妻が職場で拾ってきたマンガ。2巻まで読む。

主人公の水嶋蒼(あお)は、高校入学の初日、通学路で針谷陸につまずいて転ぶ。友達とケンカしたといって涙をこぼす陸は、初対面の蒼に意外な言葉を告げる。「オレの 彼女になって くれないか」。
親友の海が彼女と別れたのは、自分がその彼女にちょっかいを出したためだと陸は思いこんでた。自分に彼女ができれば、海は安心して彼女とヨリを戻せるだろう、という作戦だった。
うやむやなまま陸の人の良さに惹かれて巻き込まれた蒼だったが、「彼女のフリ」だけだったはずの自分の心に、陸への強い想いが満ちてくるのを止められない自分に気づく。
一方で、陸と海の思い人が、蒼のクラスメートで、高校で初めて友達になった空谷清乃であったことに戸惑うが、陸への想いと、清乃への友情は変わらなかった。
しかし、互いに気持ちが通じ、本物の彼女になってよ、とまで陸に言われた蒼だったが、陸のバイク事故をきっかけに、実は清乃は陸に思いを寄せている事を知ってしまう。…というような話。

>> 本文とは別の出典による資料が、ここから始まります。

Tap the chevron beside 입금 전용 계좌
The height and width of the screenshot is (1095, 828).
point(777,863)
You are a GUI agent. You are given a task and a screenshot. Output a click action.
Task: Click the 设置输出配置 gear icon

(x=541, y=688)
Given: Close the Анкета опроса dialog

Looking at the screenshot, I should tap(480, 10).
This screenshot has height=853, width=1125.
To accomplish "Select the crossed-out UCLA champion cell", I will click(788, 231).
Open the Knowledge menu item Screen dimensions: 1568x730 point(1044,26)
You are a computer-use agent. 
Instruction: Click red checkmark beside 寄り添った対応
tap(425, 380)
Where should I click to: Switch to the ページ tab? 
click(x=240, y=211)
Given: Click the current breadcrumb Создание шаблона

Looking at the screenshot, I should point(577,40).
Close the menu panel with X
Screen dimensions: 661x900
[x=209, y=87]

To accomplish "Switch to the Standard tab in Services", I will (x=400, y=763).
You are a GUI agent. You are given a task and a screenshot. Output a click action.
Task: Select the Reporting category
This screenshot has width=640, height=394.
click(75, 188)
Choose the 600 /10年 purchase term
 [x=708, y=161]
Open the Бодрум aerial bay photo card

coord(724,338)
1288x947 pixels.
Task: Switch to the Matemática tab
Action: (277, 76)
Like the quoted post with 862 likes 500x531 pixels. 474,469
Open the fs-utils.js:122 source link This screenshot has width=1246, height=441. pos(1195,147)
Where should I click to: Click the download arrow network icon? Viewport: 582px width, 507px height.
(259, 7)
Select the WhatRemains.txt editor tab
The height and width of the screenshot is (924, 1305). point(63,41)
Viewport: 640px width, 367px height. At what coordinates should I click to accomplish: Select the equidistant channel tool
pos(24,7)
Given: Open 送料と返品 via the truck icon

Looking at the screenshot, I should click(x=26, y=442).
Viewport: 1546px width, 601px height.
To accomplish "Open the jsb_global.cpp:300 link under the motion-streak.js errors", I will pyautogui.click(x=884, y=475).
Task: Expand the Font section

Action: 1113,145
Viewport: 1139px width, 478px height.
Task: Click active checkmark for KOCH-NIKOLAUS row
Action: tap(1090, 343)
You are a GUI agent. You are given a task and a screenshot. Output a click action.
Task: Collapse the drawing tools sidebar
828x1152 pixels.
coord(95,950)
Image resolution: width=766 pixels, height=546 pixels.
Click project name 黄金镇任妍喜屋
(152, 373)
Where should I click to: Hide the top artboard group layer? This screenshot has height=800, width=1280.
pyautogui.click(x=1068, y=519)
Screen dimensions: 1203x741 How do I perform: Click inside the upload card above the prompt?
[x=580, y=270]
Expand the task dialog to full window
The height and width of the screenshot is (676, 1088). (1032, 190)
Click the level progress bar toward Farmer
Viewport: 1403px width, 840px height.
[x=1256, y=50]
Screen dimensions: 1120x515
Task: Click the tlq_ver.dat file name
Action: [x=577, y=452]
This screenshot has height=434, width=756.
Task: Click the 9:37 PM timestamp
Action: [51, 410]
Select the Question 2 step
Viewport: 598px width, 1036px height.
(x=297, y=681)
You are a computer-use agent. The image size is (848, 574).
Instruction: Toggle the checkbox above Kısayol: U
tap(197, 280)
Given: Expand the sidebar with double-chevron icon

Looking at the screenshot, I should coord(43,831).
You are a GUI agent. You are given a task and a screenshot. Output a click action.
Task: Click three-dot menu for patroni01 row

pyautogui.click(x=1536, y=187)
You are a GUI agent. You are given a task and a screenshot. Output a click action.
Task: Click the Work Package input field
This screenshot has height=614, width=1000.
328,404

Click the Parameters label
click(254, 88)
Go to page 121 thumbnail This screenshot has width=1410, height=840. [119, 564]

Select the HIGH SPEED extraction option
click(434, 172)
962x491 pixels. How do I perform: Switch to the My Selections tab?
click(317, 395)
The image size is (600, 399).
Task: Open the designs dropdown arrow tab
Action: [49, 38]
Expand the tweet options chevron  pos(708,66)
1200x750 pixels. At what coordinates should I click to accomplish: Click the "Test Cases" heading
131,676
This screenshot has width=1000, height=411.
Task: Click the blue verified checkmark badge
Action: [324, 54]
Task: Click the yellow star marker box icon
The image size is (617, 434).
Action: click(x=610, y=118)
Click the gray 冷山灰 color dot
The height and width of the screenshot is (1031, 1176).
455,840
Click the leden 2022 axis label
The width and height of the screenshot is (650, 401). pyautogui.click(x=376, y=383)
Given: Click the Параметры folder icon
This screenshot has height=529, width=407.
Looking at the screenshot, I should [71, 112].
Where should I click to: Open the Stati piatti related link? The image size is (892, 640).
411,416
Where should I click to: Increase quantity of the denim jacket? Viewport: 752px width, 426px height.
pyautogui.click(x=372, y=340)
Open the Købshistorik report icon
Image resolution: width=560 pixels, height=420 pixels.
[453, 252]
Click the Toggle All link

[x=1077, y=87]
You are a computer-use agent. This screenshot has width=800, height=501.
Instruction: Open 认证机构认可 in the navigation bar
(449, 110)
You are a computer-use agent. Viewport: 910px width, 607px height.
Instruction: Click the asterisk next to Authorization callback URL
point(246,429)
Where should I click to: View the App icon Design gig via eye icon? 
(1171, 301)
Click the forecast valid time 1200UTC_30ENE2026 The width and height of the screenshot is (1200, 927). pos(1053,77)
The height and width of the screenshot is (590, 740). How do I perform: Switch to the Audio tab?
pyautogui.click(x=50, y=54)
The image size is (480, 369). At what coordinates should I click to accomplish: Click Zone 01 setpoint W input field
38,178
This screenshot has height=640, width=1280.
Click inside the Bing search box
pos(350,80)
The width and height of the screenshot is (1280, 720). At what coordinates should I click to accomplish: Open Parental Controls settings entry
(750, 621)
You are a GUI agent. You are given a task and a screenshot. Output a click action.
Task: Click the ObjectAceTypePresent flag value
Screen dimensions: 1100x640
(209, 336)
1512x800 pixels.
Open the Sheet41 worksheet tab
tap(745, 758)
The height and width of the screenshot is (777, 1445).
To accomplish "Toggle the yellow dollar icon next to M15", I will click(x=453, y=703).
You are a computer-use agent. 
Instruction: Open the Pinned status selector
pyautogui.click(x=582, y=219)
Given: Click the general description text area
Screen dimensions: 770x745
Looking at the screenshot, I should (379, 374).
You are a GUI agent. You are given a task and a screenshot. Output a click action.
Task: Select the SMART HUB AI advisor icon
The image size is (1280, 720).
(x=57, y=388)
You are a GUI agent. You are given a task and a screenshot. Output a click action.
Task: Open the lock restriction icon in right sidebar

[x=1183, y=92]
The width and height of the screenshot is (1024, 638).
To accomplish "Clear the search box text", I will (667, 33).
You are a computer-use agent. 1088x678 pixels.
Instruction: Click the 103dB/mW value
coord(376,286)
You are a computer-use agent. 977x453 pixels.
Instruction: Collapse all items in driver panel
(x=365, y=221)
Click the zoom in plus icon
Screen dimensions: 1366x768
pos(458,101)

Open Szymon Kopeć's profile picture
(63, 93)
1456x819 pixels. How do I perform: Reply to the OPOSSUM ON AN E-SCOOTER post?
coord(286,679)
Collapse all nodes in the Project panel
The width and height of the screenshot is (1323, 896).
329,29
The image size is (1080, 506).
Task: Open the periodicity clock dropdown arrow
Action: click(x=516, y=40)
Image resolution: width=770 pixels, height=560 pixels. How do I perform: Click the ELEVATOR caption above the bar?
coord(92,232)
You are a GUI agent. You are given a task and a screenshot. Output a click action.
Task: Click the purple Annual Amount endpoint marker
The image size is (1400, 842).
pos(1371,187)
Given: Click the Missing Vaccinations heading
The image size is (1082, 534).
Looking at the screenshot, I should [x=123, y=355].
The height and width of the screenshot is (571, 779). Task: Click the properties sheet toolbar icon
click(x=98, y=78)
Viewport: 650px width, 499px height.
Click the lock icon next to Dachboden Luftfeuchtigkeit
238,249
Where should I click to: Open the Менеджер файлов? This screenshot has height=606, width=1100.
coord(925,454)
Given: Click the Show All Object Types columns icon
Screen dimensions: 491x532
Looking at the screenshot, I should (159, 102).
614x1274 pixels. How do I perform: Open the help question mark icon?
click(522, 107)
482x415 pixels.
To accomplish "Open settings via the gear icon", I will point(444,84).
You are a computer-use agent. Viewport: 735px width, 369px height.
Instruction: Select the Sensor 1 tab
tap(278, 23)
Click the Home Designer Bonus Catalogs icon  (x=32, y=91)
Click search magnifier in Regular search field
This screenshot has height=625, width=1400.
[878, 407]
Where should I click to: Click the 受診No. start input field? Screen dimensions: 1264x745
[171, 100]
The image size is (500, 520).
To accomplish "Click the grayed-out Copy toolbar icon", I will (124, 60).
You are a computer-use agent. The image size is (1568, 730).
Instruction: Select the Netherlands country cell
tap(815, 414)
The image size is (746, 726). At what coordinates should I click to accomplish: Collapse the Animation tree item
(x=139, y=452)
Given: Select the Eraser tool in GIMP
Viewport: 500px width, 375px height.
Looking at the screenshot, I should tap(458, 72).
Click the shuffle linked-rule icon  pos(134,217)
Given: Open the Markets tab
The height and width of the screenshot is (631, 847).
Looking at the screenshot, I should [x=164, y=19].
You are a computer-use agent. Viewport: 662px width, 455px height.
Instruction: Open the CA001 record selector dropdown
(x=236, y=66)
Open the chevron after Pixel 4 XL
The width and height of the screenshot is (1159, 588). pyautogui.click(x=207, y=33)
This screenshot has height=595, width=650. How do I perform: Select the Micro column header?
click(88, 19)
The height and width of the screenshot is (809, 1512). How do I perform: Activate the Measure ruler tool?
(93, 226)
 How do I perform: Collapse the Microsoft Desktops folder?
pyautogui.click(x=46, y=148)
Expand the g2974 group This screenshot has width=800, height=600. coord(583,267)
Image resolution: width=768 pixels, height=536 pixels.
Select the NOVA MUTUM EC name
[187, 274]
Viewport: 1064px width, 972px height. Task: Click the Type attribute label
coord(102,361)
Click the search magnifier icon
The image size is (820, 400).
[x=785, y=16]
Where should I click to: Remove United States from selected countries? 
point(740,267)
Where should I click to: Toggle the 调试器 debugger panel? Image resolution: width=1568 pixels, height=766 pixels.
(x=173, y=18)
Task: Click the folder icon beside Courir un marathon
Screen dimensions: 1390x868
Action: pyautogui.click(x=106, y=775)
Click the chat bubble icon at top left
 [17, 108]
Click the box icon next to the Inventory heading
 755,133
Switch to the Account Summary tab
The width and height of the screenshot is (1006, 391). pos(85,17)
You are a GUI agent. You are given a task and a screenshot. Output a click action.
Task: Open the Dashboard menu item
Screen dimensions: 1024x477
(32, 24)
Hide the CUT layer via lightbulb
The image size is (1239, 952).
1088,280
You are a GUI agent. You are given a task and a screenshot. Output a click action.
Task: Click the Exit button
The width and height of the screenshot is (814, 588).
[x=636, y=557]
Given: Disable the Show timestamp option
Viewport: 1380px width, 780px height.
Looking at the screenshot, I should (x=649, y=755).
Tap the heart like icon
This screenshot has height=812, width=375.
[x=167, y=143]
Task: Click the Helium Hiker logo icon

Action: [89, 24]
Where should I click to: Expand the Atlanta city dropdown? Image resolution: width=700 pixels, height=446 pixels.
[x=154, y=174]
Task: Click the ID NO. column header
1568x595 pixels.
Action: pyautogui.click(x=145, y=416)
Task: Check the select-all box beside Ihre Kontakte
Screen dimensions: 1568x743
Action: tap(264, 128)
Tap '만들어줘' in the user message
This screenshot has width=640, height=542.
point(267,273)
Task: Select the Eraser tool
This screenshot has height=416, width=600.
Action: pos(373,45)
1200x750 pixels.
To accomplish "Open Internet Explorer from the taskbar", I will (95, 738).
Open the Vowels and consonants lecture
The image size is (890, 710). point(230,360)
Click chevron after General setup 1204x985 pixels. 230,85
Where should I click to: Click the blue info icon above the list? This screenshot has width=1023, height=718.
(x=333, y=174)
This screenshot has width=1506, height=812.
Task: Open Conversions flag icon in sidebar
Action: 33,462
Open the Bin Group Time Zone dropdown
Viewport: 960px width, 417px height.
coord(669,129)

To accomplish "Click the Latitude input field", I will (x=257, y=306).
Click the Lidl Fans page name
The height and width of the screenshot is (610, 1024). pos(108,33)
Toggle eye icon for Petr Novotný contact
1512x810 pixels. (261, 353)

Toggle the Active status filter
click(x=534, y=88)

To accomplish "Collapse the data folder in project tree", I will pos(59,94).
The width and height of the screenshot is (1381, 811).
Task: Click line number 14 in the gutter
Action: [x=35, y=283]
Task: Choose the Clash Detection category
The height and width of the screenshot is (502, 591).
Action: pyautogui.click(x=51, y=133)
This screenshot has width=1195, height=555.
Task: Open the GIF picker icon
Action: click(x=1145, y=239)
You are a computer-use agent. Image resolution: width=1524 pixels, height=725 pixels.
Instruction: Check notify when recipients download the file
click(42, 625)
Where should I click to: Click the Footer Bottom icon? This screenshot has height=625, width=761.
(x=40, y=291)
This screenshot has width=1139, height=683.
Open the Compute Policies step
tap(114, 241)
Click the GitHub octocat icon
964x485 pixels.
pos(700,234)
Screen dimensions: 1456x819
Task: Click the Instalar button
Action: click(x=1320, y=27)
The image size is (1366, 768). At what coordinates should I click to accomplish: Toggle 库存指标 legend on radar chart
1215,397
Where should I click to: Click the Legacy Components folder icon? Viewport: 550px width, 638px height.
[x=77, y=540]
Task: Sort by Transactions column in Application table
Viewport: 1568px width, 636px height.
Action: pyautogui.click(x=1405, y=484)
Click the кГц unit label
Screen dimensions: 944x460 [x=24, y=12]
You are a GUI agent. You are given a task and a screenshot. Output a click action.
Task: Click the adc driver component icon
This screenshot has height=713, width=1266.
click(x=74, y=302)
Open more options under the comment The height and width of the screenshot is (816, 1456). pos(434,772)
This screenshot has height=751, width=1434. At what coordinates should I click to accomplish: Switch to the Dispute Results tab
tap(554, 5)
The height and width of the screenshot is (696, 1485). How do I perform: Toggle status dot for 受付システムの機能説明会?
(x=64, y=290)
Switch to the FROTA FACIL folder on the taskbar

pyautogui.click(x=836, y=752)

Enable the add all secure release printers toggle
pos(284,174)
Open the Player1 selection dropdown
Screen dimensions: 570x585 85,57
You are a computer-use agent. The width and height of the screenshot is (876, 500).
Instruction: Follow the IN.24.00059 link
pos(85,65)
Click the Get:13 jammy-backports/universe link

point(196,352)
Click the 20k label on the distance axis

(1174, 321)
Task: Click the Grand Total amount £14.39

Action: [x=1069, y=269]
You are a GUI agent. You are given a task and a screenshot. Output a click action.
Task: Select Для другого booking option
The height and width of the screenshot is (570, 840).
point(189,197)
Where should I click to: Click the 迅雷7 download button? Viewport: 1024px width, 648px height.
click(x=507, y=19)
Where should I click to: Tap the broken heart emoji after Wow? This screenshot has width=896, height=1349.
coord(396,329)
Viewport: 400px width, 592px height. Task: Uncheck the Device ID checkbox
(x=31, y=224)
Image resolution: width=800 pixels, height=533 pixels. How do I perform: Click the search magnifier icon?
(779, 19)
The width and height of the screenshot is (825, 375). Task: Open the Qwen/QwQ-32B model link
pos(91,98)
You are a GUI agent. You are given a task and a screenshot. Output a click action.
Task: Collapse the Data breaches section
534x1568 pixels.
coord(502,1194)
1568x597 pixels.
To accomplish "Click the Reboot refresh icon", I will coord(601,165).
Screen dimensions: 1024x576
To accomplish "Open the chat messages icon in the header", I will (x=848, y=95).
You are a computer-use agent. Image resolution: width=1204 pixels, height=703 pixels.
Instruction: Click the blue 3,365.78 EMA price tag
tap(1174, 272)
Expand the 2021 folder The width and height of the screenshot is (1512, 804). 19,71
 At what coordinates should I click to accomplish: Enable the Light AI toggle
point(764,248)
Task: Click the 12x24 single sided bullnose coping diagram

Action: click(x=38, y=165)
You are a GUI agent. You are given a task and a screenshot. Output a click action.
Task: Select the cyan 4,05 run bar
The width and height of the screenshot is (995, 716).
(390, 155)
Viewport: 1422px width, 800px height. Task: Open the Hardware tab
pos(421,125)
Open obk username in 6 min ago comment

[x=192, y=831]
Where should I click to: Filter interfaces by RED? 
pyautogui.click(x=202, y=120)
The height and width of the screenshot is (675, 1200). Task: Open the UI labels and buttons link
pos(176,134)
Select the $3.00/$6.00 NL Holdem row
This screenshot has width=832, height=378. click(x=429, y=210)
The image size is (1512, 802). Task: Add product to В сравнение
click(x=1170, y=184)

こうして、偽装恋愛、隠した本当の恋心、四角関係、そして友情と、イベント山盛りで話が進んでゆく恋愛マンガである。

構成やテンポが良くて読ませる。キャラも割合ナチュラルで落ち着いた印象があり、目の表情に味があると思う。あと、キスの質感やリアリティにこだわりを感じた。

ただ、惜しむらくは、こうした純粋な恋愛ゴタゴタマンガには、正直あんまり興味がもてない、という点が個人的にネックであった。
まあ、続きは機会があれば。

陸海空蒼というストレートなネーミングは良いと思う。